Exercise goal: Pictures in the records below are skipped; the rest is copied exactly.

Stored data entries
----

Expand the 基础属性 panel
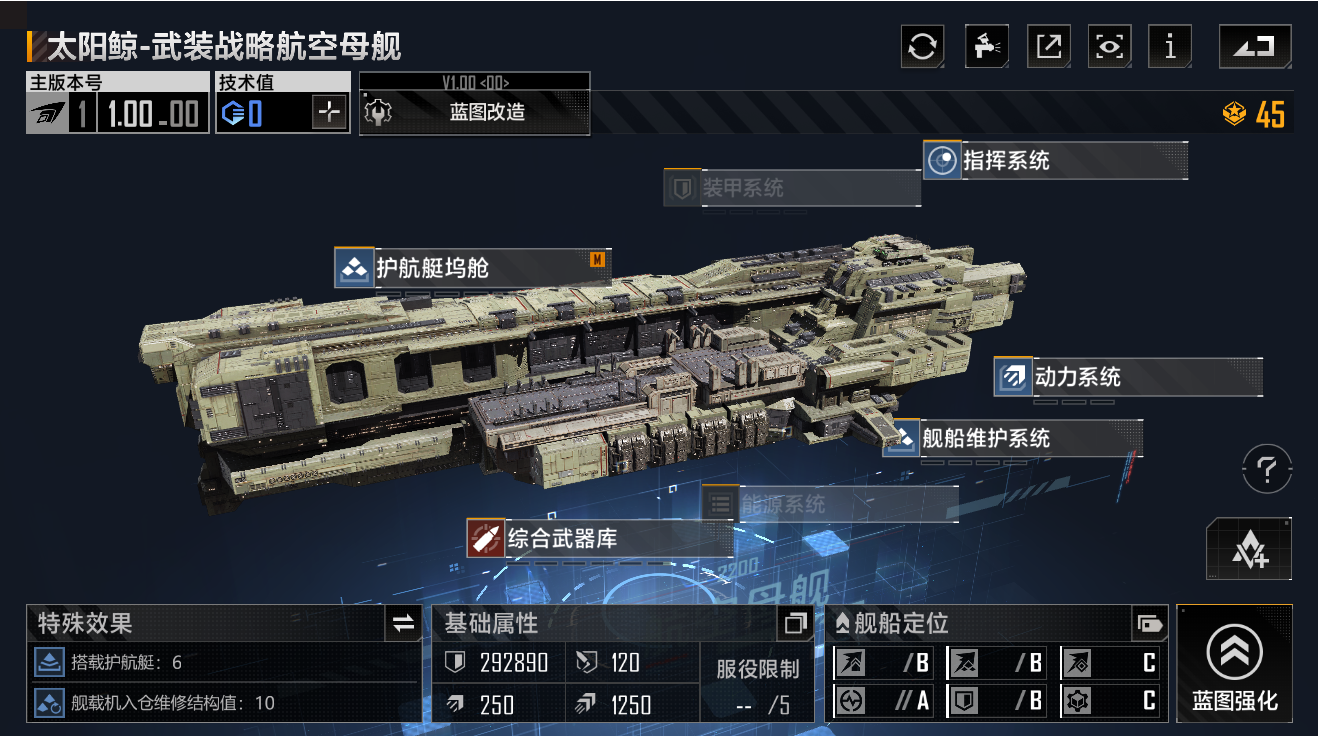[795, 624]
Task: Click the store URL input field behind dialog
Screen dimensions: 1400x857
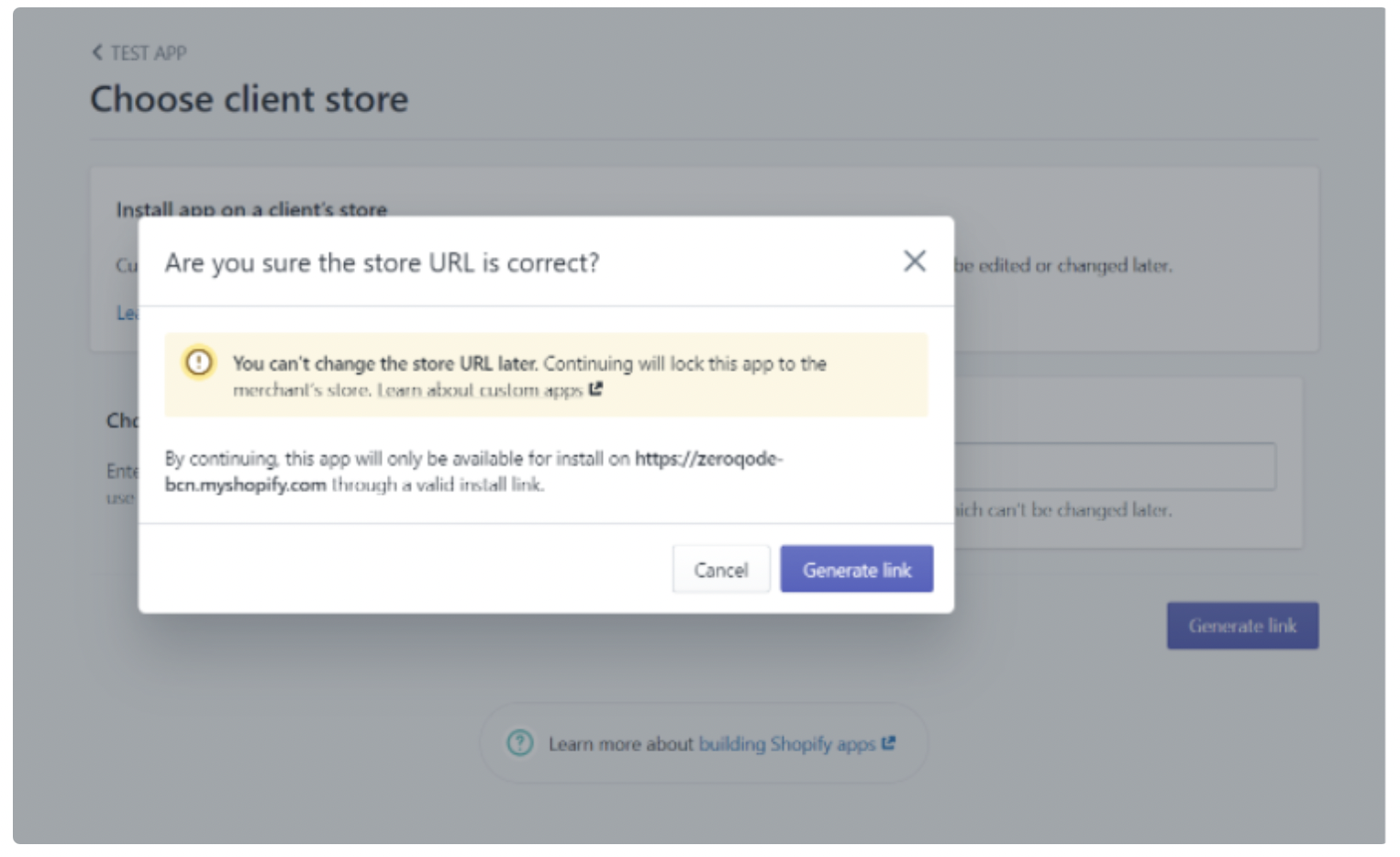Action: coord(1114,466)
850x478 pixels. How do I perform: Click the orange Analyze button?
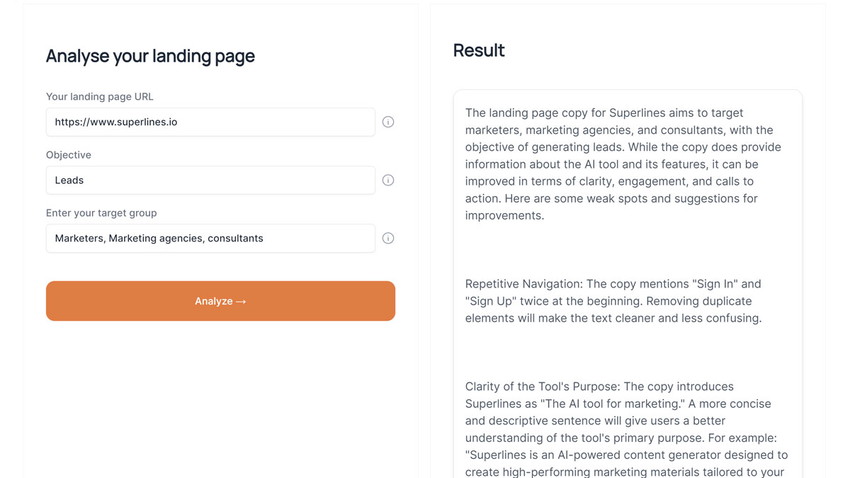221,301
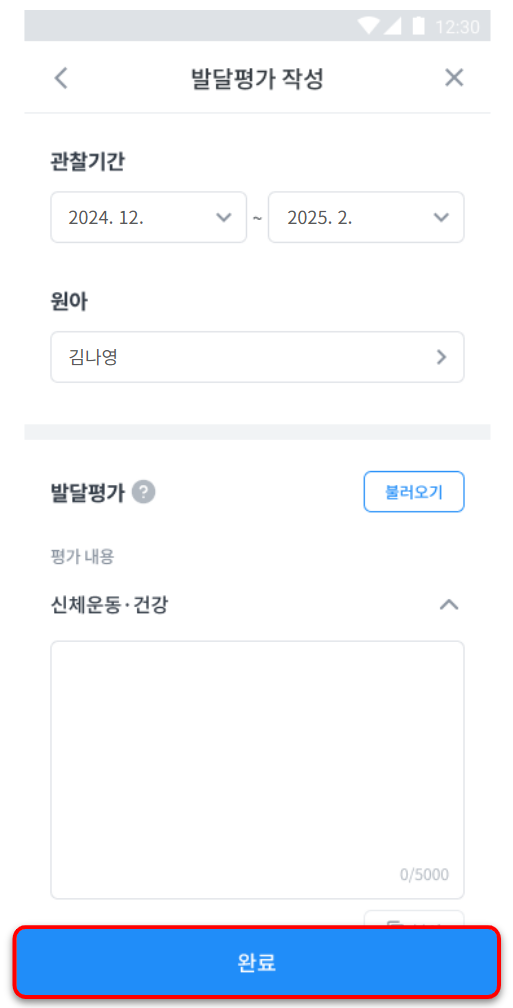Tap the 관찰기간 section label

pos(87,162)
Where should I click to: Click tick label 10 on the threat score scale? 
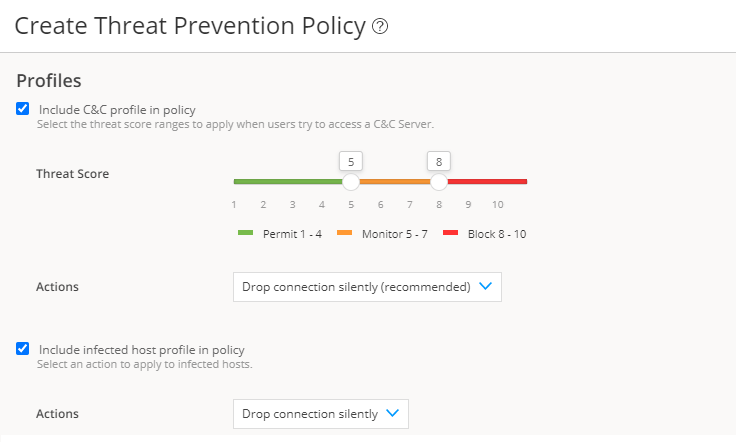tap(497, 204)
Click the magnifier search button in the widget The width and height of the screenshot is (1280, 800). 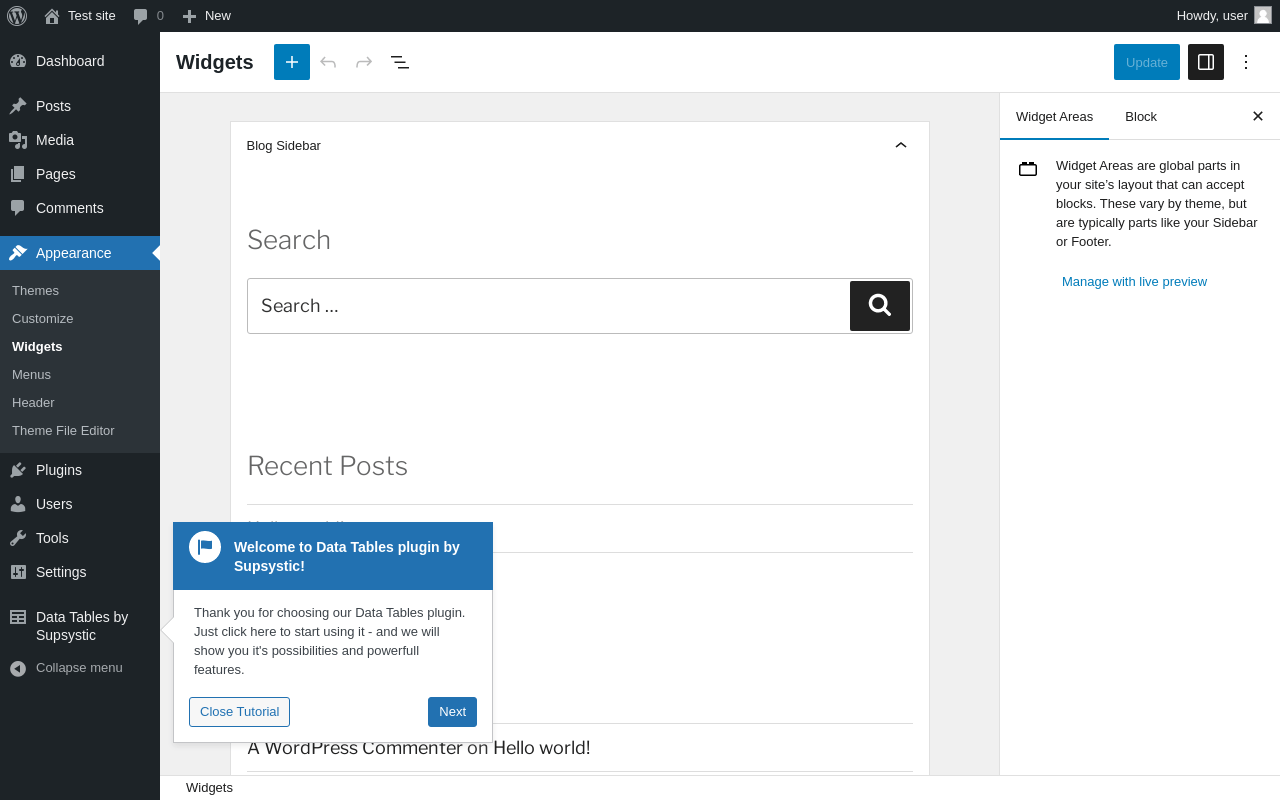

----

Expected answer:
Expand the 基础属性 panel
[795, 624]
Task: Click the store URL input field behind dialog
Screen dimensions: 1400x857
Action: coord(1114,466)
850x478 pixels. How do I perform: Click the orange Analyze button?
221,301
Tap the 관찰기간 section label

pos(87,162)
Where should I click to: Click tick label 10 on the threat score scale? 
tap(497, 204)
Click the magnifier search button in the widget The width and height of the screenshot is (1280, 800). 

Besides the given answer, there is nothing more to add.